Les camions publicitaires de RichMeetBeautiful.com font du racolage depuis le début de la semaine aux alentours des universités parisiennes. En trois jours, le site norvégien de rencontre entre sugar daddies (des hommes âgés et riches) et sugar babies (des jeunes femmes étudiantes) aurait déjà enregistré 6 000 inscriptions. Premières rencontres en vue ce week-end ? Les élus parisiens ont réagi hier, ainsi que des associations étudiantes. Hélène Bidard, adjointe à la mairie de Paris, a saisi le Parquet. Le président de l’Université Paris-Descartes, Frédéric Dardel, envisage, selon le Figaro-étudiant, de déposer plainte.
Retirée en Belgique légale aux États-Unis
Car pour le moment, le site internet n’agit pas dans l’illégalité en France. Fin septembre, cette plateforme avait mené la même campagne en Belgique. Elle a été contrainte de la retirer après une levée de boucliers et une convocation devant la justice. La Fédération Wallonie-Bruxelles, dont dépend l’enseignement supérieur dans la capitale belge, a déposé plainte pour incitation à la débauche et la prostitution.
S’agit-il d’une forme nouvelle de prostitution et de racolage virtuel ? Pour l’association Équipes d’action contre le proxénétisme, « internet permet à la prostitution d’avancer masquée ». La justice américaine a, déjà tranché : les sites de rencontre entre « sugar babies » et « sugar daddies » ne commercialisent pas du sexe tarifé. Leurs services ressemblent pourtant à ceux des escorts, une forme particulière de prostitution, où des hommes s’offrent la compagnie de jeunes femmes payées.
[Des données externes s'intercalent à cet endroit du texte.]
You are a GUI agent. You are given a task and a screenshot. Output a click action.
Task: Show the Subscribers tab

« La frontière entre la prostitution et la recherche de « mécènes » pour financer des études est ténue », souligne la sénatrice communiste Brigitte Gonthier-Maurin, dans un rapport qui n’a pas abouti à une loi délimitant cette frontière et distingant la rencontre de l’activité d’escort. L’élue conclut : « Les difficultés matérielles et la précarité des conditions de vie des étudiants peuvent rendre attractifs les revenus susceptibles d’être rapportés par la prostitution de luxe : 2 000 euros la nuit, 4 000 à 5 000 euros le week-end. »
Un phénomène mal connu
La prostitution étudiante reste mal cernée. Les enquêtes sont rares et il n’existe pas de statistiques fiables sur cette « prostitution de précarité », selon les termes de l’ex-sénatrice UDI Chantal Jouanno, auteure d’un autre rapport sénatorial en 2013.
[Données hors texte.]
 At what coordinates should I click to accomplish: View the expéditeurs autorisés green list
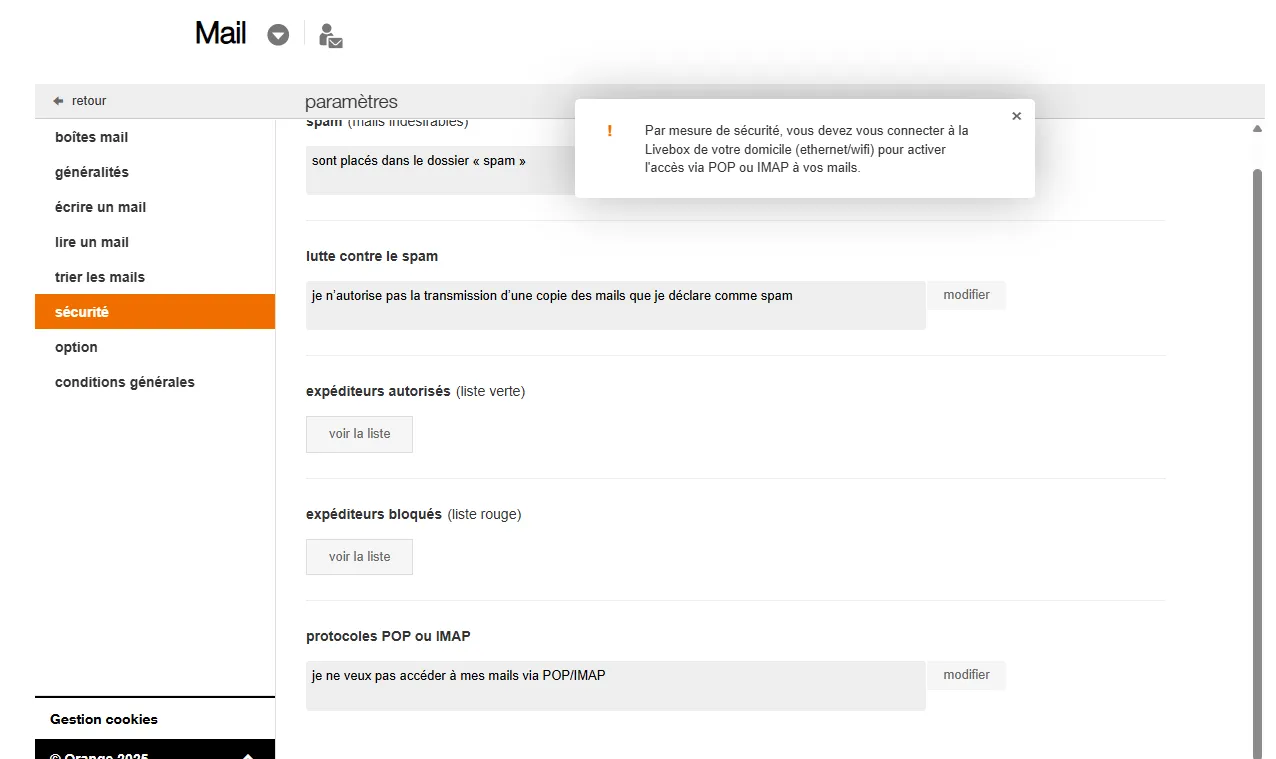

En 2010, l’Amicale du nid avait interrogé des étudiants de l’université Montpellier III : 2 % des jeunes femmes avaient répondu avoir déjà eu recours à un service sexuel contre de l’argent au moins une fois, et 15 % des personnes interrogées se disaient prêtes à accepter un acte sexuel en échange de cadeaux ou d’argent pour sortir de la précarité.
La députée socialiste Maud Olivier avait également engagé une enquête dans l’Essonne pour mesurer l’ampleur de la prostitution dans les deux universités de ce département : 2,7 % des répondants avaient déclaré avoir déjà eu un rapport sexuel contre argent, biens ou services.
La prostitution étudiante doit-elle vraiment inquiéter ? Pour Janine Mossuz-Lavau, directrice de recherche au CEVIPOF, auteure de « La vie sexuelle en France », le phénomène de la prostitution étudiante est « beaucoup plus important qu’on le croit et le bouche-à-oreille » entre étudiantes favorise sa progression. Des sites internet font entrer le phénomène dans une autre dimension.